Se Ted Bundy: A Irresistível Face do Mal é um bom exemplo da sensibilidade necessária ao transformar o crime em entretenimento, Isabella: O Caso Nardoni é uma análise mais direta da relação entre crime e mídia. O documentário conta a história de Isabella Nardoni, uma menina de quase 6 anos que supostamente caiu da janela em uma noite de 2008. Durante a investigação, o pai e a madrasta alegaram que alguém havia invadido a casa e a jogado pela janela enquanto tiravam os outros dois filhos do carro. Essa versão não se sustentou por muito tempo e, dois anos após a morte de Isabella, os pais e a madrasta receberam uma sentença combinada de mais de 55 anos pelo assassinato da garota, embora afirmem serem inocentes até hoje.
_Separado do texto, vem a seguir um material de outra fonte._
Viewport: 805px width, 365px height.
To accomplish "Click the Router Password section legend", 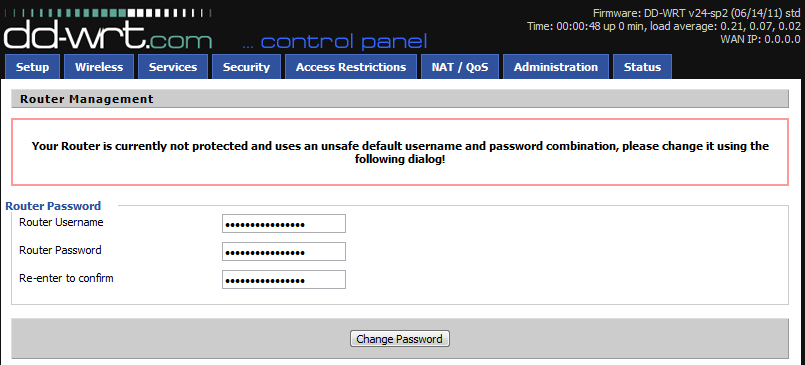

Contudo, Isabella: O Caso Nardoni não se trata do crime em si, mas, sim, do frenesi midiático que tomou conta dele. Não foi o primeiro caso que chamou a atenção da mídia brasileira, visto que outras crianças já haviam se desequilibrado e caído de janelas antes, mas quando ficou claro que havia um crime envolvido, provavelmente por parte da própria família da menina, o país ficou obcecado pela história. Os noticiários analisavam as declarações dos acusados e alegavam que eles estavam mentindo, sem qualquer embasamento científico. Além disso, a polícia deixou que a mídia tirasse fotos dos suspeitos durante a prisão, e todos os envolvidos no julgamento eram constantemente cercados.
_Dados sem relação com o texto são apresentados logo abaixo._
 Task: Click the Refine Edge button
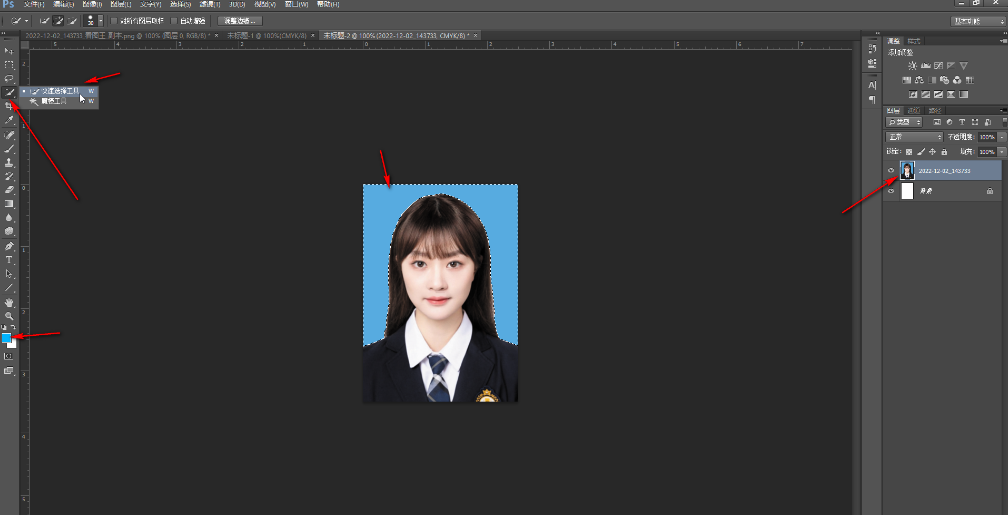pos(239,20)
Foto de Alexandre Nardoni e Anna Carolina Jatobá tirada durante a prisão de ambos

Embora Isabella: O Caso Nardoni possa parecer, à primeira vista, uma típica história de crime real, porque examina as reportagens, e não o crime em si, o documentário se diferencia ao forçar o público a questionar se o caso foi tratado de maneira adequada e qual é o papel da mídia no sistema judicial. O documentário evita os detalhes mais sórdidos, mas nos mostra como eles se tornaram o foco dos noticiários na época, moldando a percepção do público em prol da audiência. O final destaca que o pai e a madrasta de Isabella nunca confessaram o crime, apesar do fato de que culpar um ao outro teria diminuído suas penas. Mesmo assim, graças à história que os meios de comunicação espalhou, as multidões do lado de fora do tribunal aplaudiram e choraram de alegria quando a condenação do casal foi anunciada, causando uma catarse geral e fazendo com que os espectadores esquecessem completamente a dor e a perda por trás do caso, já que as vítimas nunca foram destaque nas reportagens.

  Ana Carolina, mãe de Isabella, rodeada por repórteres durante o período mais difícil de sua vida
Ana Carolina, mãe de Isabella, rodeada por repórteres durante o período mais difícil de sua vida

Uma das pessoas que mais me surpreendeu durante as entrevistas para o documentário foi o advogado da defesa que foi adicionado à equipe jurídica na noite anterior ao início do julgamento do assassinato de Isabella. Durante a audiência, ele fez tudo o que pôde para que o casal não fosse linchado no tribunal, visto que diversas pessoas estavam ansiando pela sentença de culpa, que foi constantemente propagada pela mídia ao longo das dezenas de reportagens. O comportamento desses veículos de comunicação foi certo? Será que devemos assumir o papel de juízes? Cabe a nós, enquanto telespectadores, e à mída, como formadora de opinião, decidir quem é culpado ou inocente? Como documentário, a função de Isabella: O Caso Nardoni foi apenas levantar essas questões sobre a interferência da mída na justiça.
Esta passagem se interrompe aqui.